Dataset entries:
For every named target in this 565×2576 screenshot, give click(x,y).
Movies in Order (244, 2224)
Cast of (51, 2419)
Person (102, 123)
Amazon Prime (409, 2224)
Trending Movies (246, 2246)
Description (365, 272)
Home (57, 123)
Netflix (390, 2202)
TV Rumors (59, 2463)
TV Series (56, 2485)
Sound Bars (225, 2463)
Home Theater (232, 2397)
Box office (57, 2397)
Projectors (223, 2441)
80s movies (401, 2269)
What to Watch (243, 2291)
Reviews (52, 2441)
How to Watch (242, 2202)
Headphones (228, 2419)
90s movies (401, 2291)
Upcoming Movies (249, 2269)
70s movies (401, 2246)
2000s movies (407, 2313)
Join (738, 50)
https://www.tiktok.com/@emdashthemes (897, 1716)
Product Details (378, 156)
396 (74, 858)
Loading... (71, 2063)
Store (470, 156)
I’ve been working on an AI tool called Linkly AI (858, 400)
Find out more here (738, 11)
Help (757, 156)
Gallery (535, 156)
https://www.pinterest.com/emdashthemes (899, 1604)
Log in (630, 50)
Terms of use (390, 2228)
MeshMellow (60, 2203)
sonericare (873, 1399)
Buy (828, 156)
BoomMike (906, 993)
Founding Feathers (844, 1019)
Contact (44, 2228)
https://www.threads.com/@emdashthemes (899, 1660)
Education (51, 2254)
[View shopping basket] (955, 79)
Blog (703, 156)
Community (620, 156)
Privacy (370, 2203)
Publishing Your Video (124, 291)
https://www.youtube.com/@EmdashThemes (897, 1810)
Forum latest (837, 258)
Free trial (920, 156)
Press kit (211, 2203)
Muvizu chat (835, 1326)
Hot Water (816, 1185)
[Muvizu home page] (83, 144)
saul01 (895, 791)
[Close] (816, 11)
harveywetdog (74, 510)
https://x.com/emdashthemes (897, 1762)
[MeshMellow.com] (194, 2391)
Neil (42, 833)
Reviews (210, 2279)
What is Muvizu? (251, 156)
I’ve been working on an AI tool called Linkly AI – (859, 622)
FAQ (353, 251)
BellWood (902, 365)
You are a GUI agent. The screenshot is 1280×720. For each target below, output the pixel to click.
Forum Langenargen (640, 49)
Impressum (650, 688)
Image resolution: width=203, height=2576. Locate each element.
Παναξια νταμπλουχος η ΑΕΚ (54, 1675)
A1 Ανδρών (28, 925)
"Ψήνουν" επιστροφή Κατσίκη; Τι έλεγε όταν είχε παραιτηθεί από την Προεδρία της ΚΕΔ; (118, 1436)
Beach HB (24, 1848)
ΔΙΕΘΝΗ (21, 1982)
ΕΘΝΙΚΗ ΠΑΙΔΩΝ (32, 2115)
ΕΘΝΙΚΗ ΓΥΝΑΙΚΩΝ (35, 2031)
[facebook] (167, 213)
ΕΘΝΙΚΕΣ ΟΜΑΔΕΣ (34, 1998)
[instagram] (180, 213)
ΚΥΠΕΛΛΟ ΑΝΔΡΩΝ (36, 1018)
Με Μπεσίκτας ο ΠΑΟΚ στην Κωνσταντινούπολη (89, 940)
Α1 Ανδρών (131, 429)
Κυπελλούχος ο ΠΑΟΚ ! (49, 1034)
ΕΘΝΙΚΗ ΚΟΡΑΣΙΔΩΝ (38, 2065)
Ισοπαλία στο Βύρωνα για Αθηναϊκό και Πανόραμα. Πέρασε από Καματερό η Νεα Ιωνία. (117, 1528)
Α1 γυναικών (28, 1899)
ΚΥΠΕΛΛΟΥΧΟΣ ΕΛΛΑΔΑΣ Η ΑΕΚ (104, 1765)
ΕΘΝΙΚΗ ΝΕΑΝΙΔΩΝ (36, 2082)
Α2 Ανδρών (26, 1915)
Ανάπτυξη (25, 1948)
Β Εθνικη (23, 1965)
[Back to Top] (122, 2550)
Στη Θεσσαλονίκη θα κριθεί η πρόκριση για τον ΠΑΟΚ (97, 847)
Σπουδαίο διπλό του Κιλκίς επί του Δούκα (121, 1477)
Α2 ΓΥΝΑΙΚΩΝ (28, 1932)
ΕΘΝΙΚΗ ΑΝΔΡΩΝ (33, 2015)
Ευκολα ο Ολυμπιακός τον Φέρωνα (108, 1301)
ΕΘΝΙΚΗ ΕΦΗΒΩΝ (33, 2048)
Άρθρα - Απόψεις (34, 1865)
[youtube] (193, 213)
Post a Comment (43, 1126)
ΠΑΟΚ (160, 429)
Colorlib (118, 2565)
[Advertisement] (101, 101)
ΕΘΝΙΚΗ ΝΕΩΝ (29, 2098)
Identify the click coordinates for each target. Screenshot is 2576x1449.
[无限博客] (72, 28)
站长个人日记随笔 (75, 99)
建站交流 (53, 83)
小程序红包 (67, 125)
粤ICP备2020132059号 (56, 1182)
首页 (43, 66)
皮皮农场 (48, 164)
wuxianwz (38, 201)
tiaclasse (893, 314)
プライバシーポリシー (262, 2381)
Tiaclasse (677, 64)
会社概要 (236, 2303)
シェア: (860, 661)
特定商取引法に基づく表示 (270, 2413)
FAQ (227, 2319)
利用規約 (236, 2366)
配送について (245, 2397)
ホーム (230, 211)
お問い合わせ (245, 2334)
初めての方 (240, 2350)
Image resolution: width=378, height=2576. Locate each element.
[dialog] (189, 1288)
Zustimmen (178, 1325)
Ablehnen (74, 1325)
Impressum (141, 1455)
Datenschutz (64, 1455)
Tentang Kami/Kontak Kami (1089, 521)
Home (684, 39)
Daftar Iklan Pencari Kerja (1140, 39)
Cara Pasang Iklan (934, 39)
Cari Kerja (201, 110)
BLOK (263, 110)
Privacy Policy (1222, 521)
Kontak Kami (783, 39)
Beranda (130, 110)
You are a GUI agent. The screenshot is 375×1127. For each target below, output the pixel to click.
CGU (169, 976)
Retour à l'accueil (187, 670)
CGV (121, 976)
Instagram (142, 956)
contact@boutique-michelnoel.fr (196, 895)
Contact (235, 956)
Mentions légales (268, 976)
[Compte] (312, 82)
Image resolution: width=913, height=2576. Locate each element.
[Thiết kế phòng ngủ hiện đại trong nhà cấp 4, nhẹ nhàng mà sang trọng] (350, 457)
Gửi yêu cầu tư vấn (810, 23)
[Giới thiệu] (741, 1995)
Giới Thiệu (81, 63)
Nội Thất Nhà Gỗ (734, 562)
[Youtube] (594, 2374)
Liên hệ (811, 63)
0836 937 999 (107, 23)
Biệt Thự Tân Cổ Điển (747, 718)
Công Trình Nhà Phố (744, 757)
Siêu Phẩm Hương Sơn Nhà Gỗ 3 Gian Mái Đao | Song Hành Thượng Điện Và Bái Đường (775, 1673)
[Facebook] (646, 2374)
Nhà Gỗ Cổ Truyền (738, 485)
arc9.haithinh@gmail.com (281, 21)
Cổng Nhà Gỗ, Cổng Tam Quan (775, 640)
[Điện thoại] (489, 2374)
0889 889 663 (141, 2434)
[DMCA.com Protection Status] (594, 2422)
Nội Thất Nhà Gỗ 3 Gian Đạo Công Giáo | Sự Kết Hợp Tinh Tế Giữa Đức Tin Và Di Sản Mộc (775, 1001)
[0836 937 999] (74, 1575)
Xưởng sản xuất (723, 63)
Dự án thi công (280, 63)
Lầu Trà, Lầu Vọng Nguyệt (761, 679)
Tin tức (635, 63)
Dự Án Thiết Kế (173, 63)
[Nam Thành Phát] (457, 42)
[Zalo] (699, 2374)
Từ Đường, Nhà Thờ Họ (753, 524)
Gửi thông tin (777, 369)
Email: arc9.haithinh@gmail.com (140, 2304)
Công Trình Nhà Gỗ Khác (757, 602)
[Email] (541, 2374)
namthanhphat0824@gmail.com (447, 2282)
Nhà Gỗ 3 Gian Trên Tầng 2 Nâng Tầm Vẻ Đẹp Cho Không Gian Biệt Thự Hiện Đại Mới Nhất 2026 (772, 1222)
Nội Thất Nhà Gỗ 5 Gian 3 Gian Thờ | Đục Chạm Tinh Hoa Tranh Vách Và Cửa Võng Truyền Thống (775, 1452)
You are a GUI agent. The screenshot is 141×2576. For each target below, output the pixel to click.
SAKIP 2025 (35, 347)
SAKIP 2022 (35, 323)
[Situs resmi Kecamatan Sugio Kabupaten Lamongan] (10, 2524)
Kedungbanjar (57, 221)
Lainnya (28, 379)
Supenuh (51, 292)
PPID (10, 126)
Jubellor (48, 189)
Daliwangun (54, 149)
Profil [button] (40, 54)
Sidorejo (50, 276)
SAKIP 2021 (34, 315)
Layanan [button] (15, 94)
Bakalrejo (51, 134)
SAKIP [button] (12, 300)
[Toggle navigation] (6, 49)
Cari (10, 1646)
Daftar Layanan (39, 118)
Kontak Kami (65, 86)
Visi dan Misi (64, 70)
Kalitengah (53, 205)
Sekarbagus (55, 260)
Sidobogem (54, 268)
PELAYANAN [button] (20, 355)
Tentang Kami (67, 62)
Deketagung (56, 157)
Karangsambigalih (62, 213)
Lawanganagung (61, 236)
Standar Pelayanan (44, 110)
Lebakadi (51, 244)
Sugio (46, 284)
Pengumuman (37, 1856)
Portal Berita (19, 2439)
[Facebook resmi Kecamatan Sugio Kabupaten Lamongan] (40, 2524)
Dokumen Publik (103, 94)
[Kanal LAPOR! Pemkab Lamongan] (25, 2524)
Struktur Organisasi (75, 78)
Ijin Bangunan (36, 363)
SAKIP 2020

> [Required action] Copy out every line of the data that includes the word "https".

> [Solution to this exercise]
https://www.tiktok.com/@emdashthemes (897, 1716)
https://www.pinterest.com/emdashthemes (899, 1604)
https://www.threads.com/@emdashthemes (899, 1660)
https://www.youtube.com/@EmdashThemes (897, 1810)
https://x.com/emdashthemes (897, 1762)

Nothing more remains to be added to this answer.